La Cuenca is a board game developed by master students of ETH Zurich. During the game the participants play the role of several producers among a river. Livestock, rice and oil palm are visible on the board and the main decision each producer has to make is how much water they need to collect in order to produce.
The challenges begin early in the game session as the dry season comes into play. The water shortages creates tension among the owners in the top of the basin, near the mountains, and the producers down the river. This was evident during a four day workshop organized by WWF Colombia in Yopal city. The players were real actors of the Cravo Sur basin working in a water governance project to protect the river.
“It is a game, but it shows how reality works” one player said, “there is a fight for water, that is what the game is showing” another one called and “we have to make agreements to use water, a precious liquid for us all” concluded one participant. The topics discussed where similar in the different sessions of the game, but the solutions to solve the problem where different among each group.
In one session the players decide to invest heavily on the forest recovery where the river is born and create a fund with resources from all producers to maintain it. In another session they decide to create a restriction on water usage for producers and the towns represented in the board. In the workshop held with players from the environmental authority, they put into place one of their programs known as water harvest. All these solutions have been previously discussed by the actors, but it is the first time they can try to put them into action and recognize the barriers and difficulties along the way to implement them.

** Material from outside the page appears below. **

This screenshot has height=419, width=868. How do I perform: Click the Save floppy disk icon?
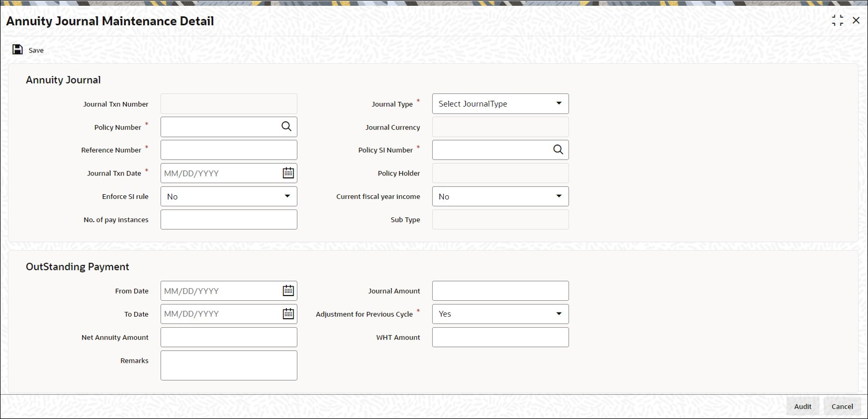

The Cravo Sur river is born in the Andes at 3.800 meters above sea level and flows through Colombian eastern plains in Casanare department. La Cuenca is a game inspired by this river and its landscape. Through its participatory dynamic, the game has promoted a better dialogue and understanding among the actors who are making the key decisions to conserve it. The process will continue as the game players get back to reality to promote some of the actions discussed during the play session. As for the game, it will be adapted to be played in another region in Colombia sharing the water usage problem.